Forum Moderators: Robert Charlton & goodroi

Message Too Old, No Replies

How far down a page Gbot crawls?

         

tigger

11:43 am on Apr 8, 2011 (gmt 0)

WebmasterWorld Senior Member 10+ Year Member



Is there a limit to page size either words or size (kb)- I presume the PR doesn't make any difference other than how often it gets crawled

Its just I'm adding some content onto the bottom of pages and I want to make sure this content is seen

Cheers

Pjman

12:12 pm on Apr 8, 2011 (gmt 0)

10+ Year Member Top Contributors Of The Month



I have seen no clear explanation of this anywhere.

In the age of spyware and malware, you would have to think that g bot crawls the entire page for any page it intends to return as a result, always.

incrediBILL

12:18 pm on Apr 8, 2011 (gmt 0)

WebmasterWorld Senior Member 10+ Year Member Top Contributors Of The Month



I don't think Google has much in terms of limits these days, nothing like back in the beginning if there are any.

tigger

12:58 pm on Apr 8, 2011 (gmt 0)

WebmasterWorld Senior Member 10+ Year Member



I have seen no clear explanation of this anywhere.


Cheers Pjman - I've been hunting also and can't find any guidelines on this

I don't think Google has much in terms of limits these days, nothing like back in the beginning if there are any.


Thanks Bill ....looks like we are all in the dark on this and all we can is "assume" Gbot fully crawls a page

Leosghost

1:49 pm on Apr 8, 2011 (gmt 0)

WebmasterWorld Senior Member 10+ Year Member Top Contributors Of The Month



It used to be said to be about the first 100 kb "back in the day"..But I've seen pages crawled that were near 10 megs ..and results returned from things right at the bottom end of the 10 megs ..so nowadays who knows out side of the plex ?

Planet13

2:47 pm on Apr 8, 2011 (gmt 0)

WebmasterWorld Senior Member 10+ Year Member Top Contributors Of The Month



I have absolutely no proof whatsoever, but I thought that gbot would crawl all the data of each page it does crawl.

The only thing being that if your pages had low PR, then they wouldn't get crawled that often. Conversely, if the page had higher PR, then it would get crawled more frequently.

anywyay, that is what I have always heard.

tigger

4:45 pm on Apr 8, 2011 (gmt 0)

WebmasterWorld Senior Member 10+ Year Member



thanks for your feed back guys

aristotle

6:24 pm on Apr 8, 2011 (gmt 0)

WebmasterWorld Senior Member 10+ Year Member Top Contributors Of The Month



The very bottom of the page is where black hats sometimes put hidden text and hidden links.

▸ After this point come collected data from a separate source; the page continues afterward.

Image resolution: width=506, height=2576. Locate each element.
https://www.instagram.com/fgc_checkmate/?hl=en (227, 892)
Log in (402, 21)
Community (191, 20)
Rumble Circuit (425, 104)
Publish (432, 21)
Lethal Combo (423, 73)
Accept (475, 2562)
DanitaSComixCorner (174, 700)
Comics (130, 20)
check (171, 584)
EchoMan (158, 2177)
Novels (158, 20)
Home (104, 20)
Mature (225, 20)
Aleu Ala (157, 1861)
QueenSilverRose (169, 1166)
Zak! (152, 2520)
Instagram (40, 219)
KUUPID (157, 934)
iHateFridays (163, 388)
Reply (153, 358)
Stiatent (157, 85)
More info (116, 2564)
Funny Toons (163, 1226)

So to make sure that a page is clean, Google needs to crawl all of it.

engine

7:33 pm on Apr 8, 2011 (gmt 0)

WebmasterWorld Administrator 10+ Year Member Top Contributors Of The Month



Why don't you find a big (long) page in google's serps and see how much of it you can find by searching for those terms down the page?
Do that with more a test sample of, say, ten pages on different sites and it should give you a good idea.
Try and pick pages that appear to be a 3-6 months or more old.
Otherwise, create those pages yourself and see what gets indexed.

HTH

TheMadScientist

7:38 pm on Apr 8, 2011 (gmt 0)

WebmasterWorld Senior Member 10+ Year Member Top Contributors Of The Month



If your goal is to organize the world's information, why would you NOT grab the whole page? What advantage would you gain? How would you know what information you are missing?

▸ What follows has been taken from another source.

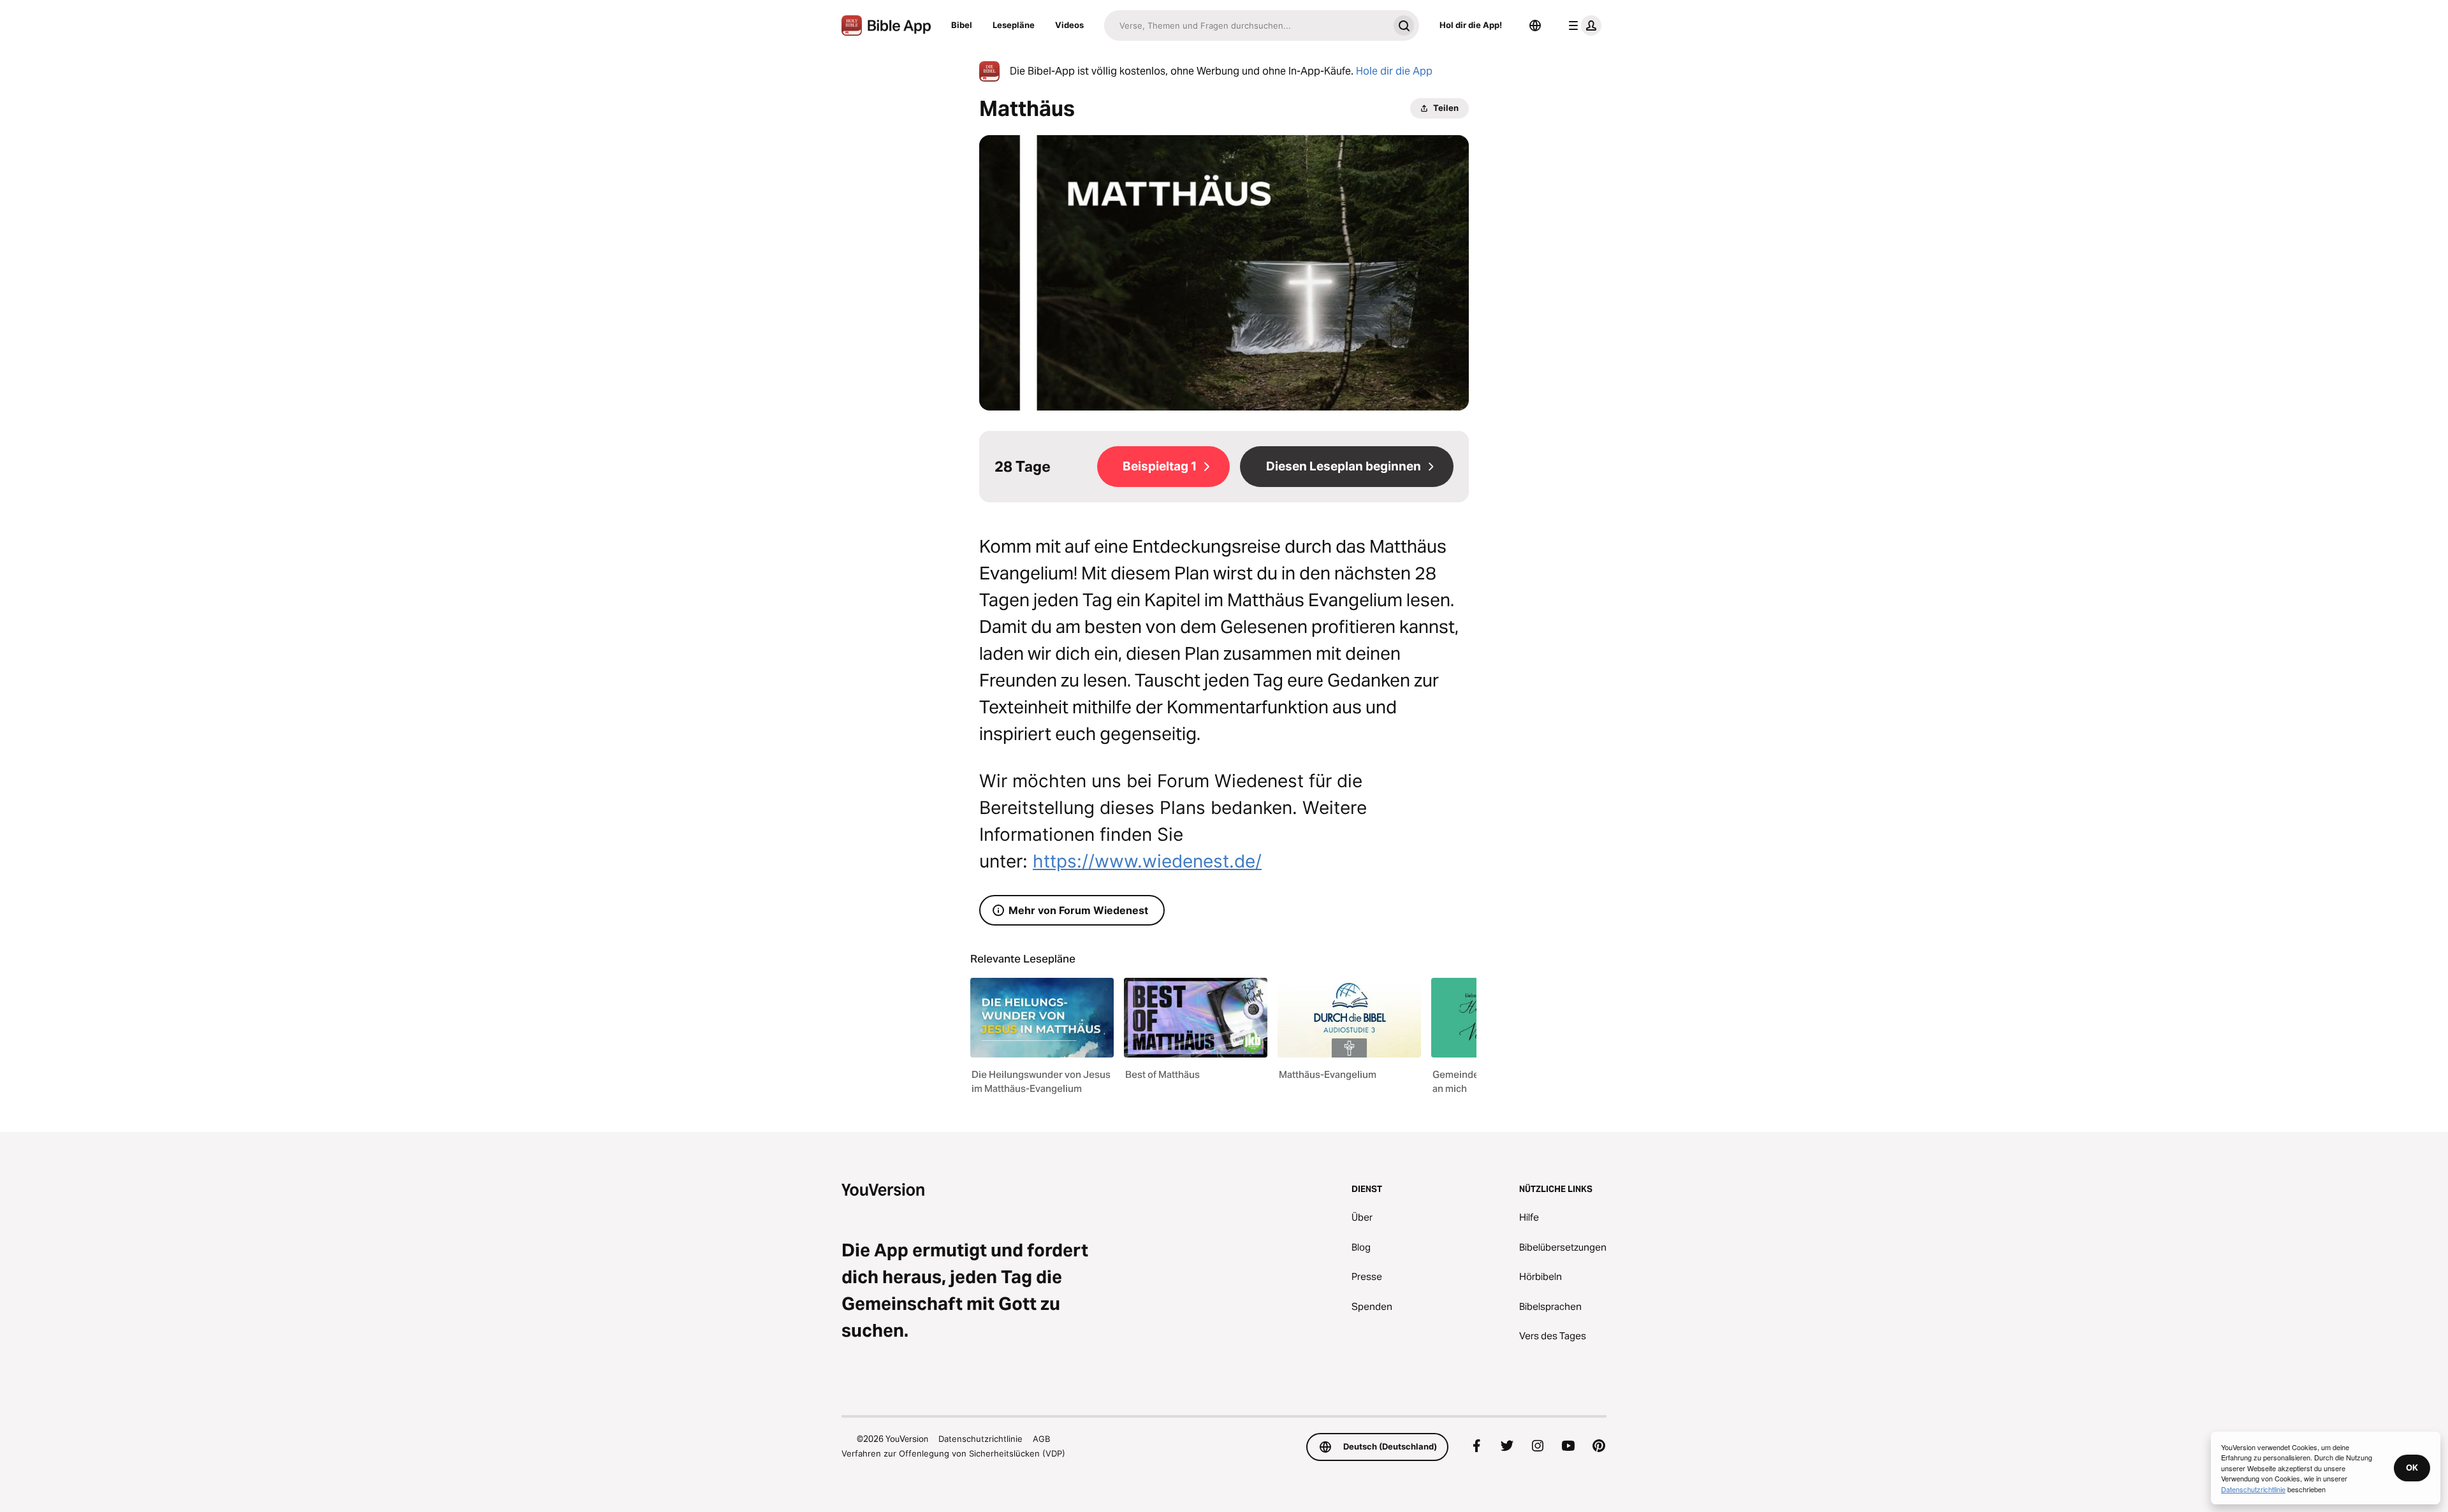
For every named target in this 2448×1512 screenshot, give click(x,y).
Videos (1069, 25)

It makes no sense to me for them to stop early...
They can't organize what they do not have.

g1smd

7:43 pm on Apr 8, 2011 (gmt 0)

WebmasterWorld Senior Member 10+ Year Member Top Contributors Of The Month



Many years ago Google indexed only the first 100 kb from each page and they also showed the filesize in green text in the SERPs.

Just before they stopped showing the filesize in the SERPs, they were reporting file sizes way in excess of 100 kb, almost up to 1 Mb - and indexing the whole page.